他果真躲在一个角落里,他一定也在躲着邱小麦,因为她捕捉住他时,他的一双眸子慌乱不安。
邱小麦狠狠地瞪着他,她想让他自己知趣地离开,可是他就是不走。邱小麦又不能公然显示出自己的无礼,轰他走。她试着向他靠近,他就往后退缩。两个小孩在人群的缝隙里“对峙“。邱小麦像头小猎兽,而她的猎物负隅顽抗,丝毫没有逃跑的意思。
电视屏幕突然消失,一片雪花在上面闪烁不停。“转转天线,建国!”邱小麦的二大爷焦急地喊到。邱建国走到一根靠墙而立的柱子跟前,踩着靠墙而立的竹梯爬了上去。柱子的顶端帮着一个室外天线。邱建国半个身子倚靠着墙,伸出双手慢慢转动天线。
“好了,好了!”建国刚放下手,下面一片唏嘘。
“又没有了,建国!”邱建国只好再次转动天线,直到屏幕上出现画面。
《霍元甲》的打斗场面引来观众一声声喝彩,邱小麦焦躁不安,这是她最喜欢的电视剧,今天她却无法集中注意力,她一定要把他赶出去,亦或者,即使她不看《霍元甲》,他也别想美美地看到,要不然,他每天都会早早地跑来,不知趣地占据最好的观剧位置。
他为何让邱小麦讨厌之极呢?
邱小麦不止一次发现毛蛋拿着一张不知从哪捡来的破烂纸片,蹲在她家后墙根拉屎。他拉完以后,他的父母从来不用铁锨锄走,任由那坨屎在邱小麦家的后墙根自由蒸发,萎缩,最后风化成“干饼”。
为此,邱小麦和他有了无数次争吵。
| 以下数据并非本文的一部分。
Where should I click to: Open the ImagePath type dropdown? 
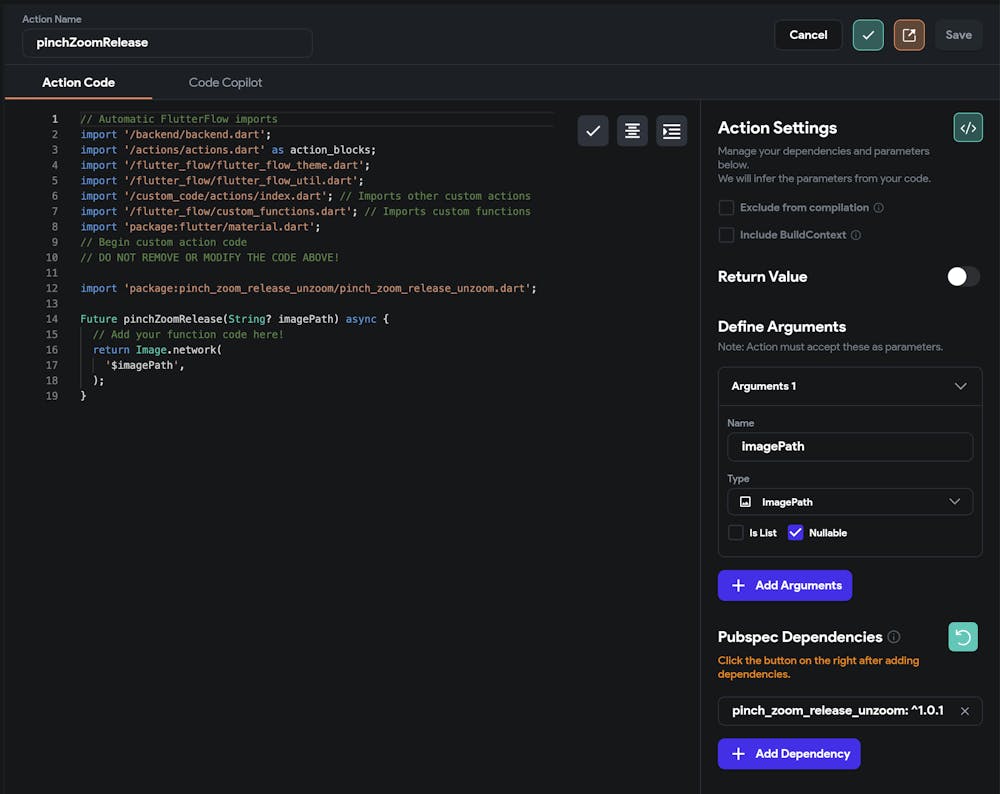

邱小麦忿忿地想,他是故意的,他为什么不在自己家的茅房里,偏偏跑到她家的后墙根,那后墙根也是邱家的“地盘“!但是不管邱小麦多么强硬,她只要一经过自己家的后墙根,毛蛋的“杰作”就目空一切地“躺”在那里,有时只有一处,更多的时候,是两处……
邱小麦感觉这屎拉在了自己的心里。
“谁在这拉屎,死他全家!”
一个周六的早晨,邱小麦家的西屋后墙壁上,赫然写着这样一行字。这是邱大东干的。
让邱小麦顶瞧不上他的,还有毛蛋的贪吃。每次村里来卖“甜甘蔗“的,总能瞧见他,抱着一堆别人折下不要的甘蔗梢,从“前门“乐得屁颠屁颠的跑回来,好像捡了多大便宜似的。他嚼着那长长甘蔗叶子包裹的绿梢头,一副幸福的样子,甘蔗的顶端根本不甜,邱小麦在心里很是鄙视,她小小年纪就已经有了优越感,富裕对贫穷的优越感,她从来不吃甘蔗梢,她只吃最甜的那几节。
“我们吵过架,你还跑到我家看电视,太没脸皮了!”邱小麦宁愿放弃《霍元甲》,也绝不能让毛蛋如愿以偿。“谢谢观赏”,电视屏幕出现这四个字时,邱小麦疲惫不堪地坐在了自己专属的小板凳上。那只“黑猴子”跟着人群终于出去了,走出邱小麦家大门时,他回头盯了邱小麦一眼——他的眸子发出的是绿光,即使在黑夜,邱小麦也能看见。绿光里有胜利,有揶揄。邱小麦有一种挫败感,后悔自己为什么不直接把那只猴子拎出去,甩到门外,然后把门紧锁,让他在门外哀嚎!